* _SELECTED PASSAGE_:
Importantly, though, the collection seems to have another role — in helping women understand just what a toxic relationship looks like.

In her later poems, Hades explores how her lover, disgustingly, makes up falsehoods about her and denies her love.

In her writing she exposes the damaging myth of ‘unconditional love’ – showing how giving your heart to someone who will trample on it leads neither to true love nor contentment.

Also, if love is used to absolve people of responsibility for their actions, or excuses them from addressing disrespectful behaviour, has it not actually become a weapon? 

Thankfully, there is light at the end of the tunnel as Hades also charts the healing process, once the cause of her misery has been broken from. The message here is clear: it is always better to be on your own than in a relationship that is toxic.

Some of her most powerful poems are about the realisation of this truth. For instance, she writes that her partner is ‘addicted to attention’. He says that he loves her, but ‘hides her away’.

The epigraph by Roman philosopher Seneca at the beginning of the book, too, distils this: “All cruelty springs from weakness”.

The poem ‘Leash’, I believe, is one of her most vivid and resonant poems.

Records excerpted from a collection
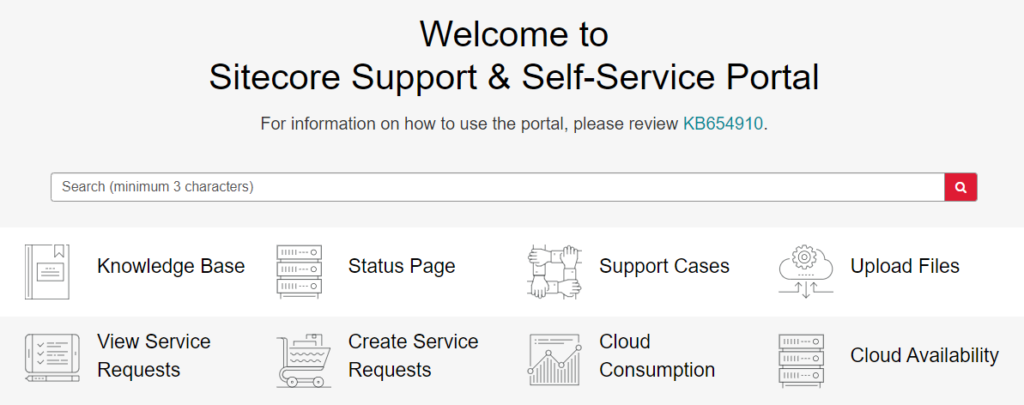Open the Support Cases text link
Image resolution: width=1024 pixels, height=405 pixels.
pos(664,266)
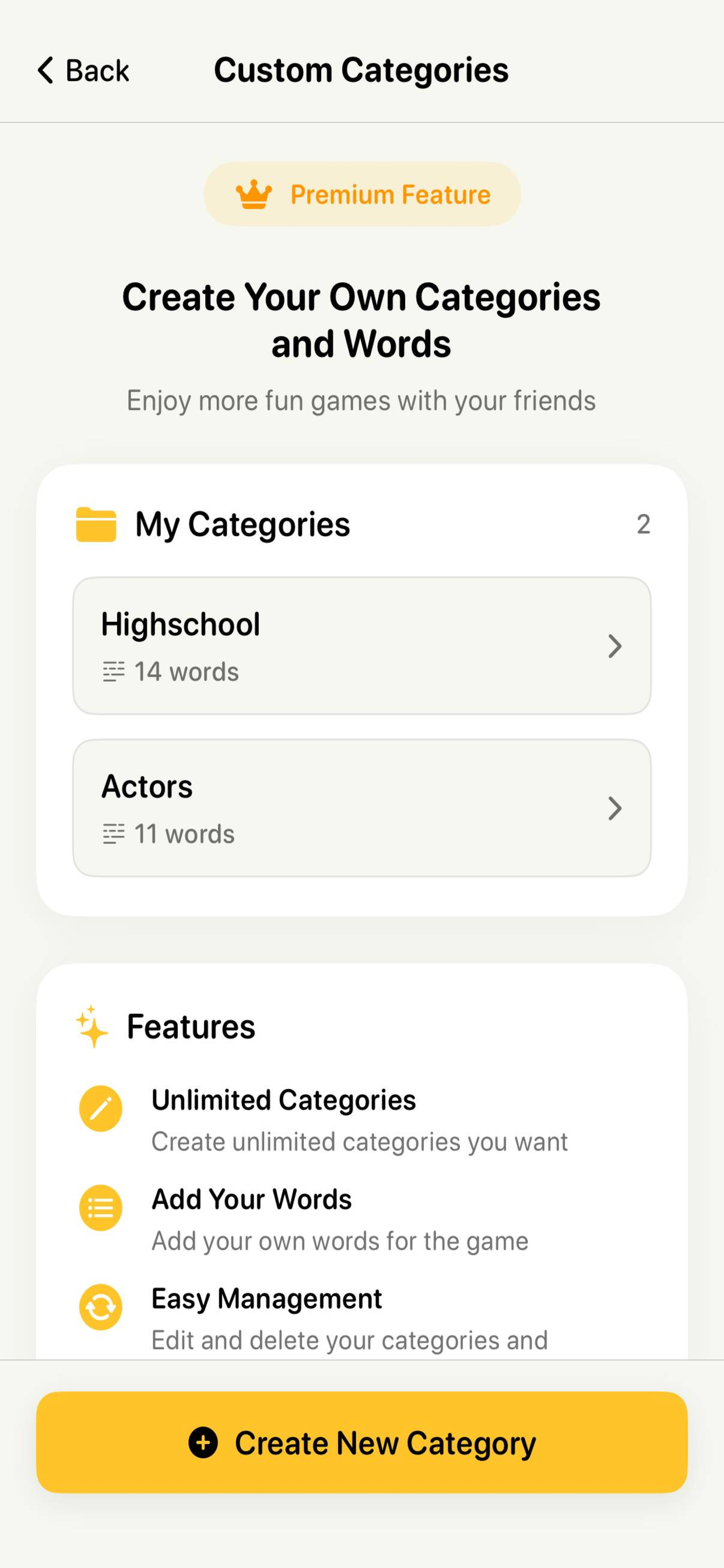Viewport: 724px width, 1568px height.
Task: Tap the My Categories count number
Action: click(643, 524)
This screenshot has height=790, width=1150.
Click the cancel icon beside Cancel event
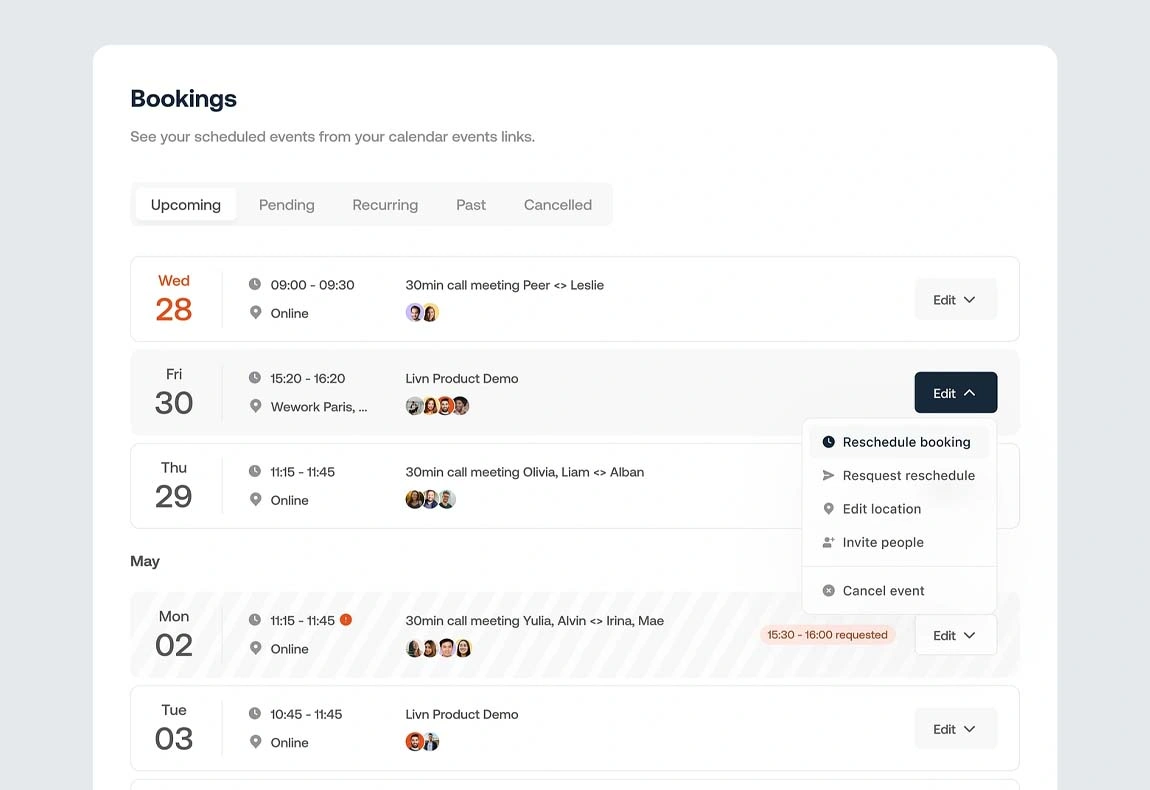click(828, 590)
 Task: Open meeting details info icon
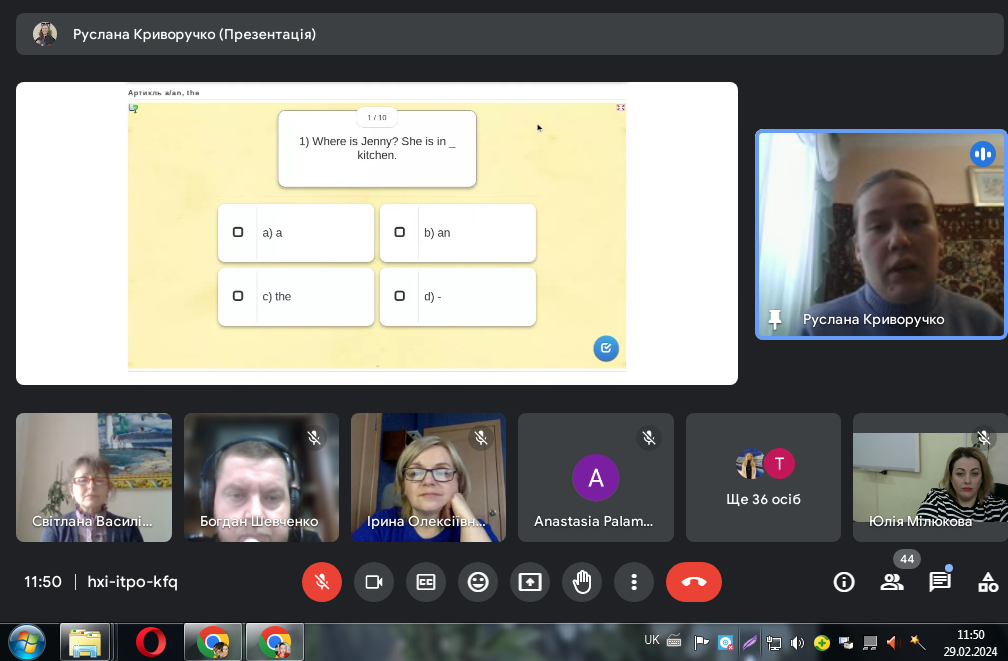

* _EXERCISE DESCRIPTION_:
In the poetry review, which quotation from Seneca appears as the epigraph at the beginning of the book?

* _SOLUTION TO THIS PROBLEM_:
“All cruelty springs from weakness.”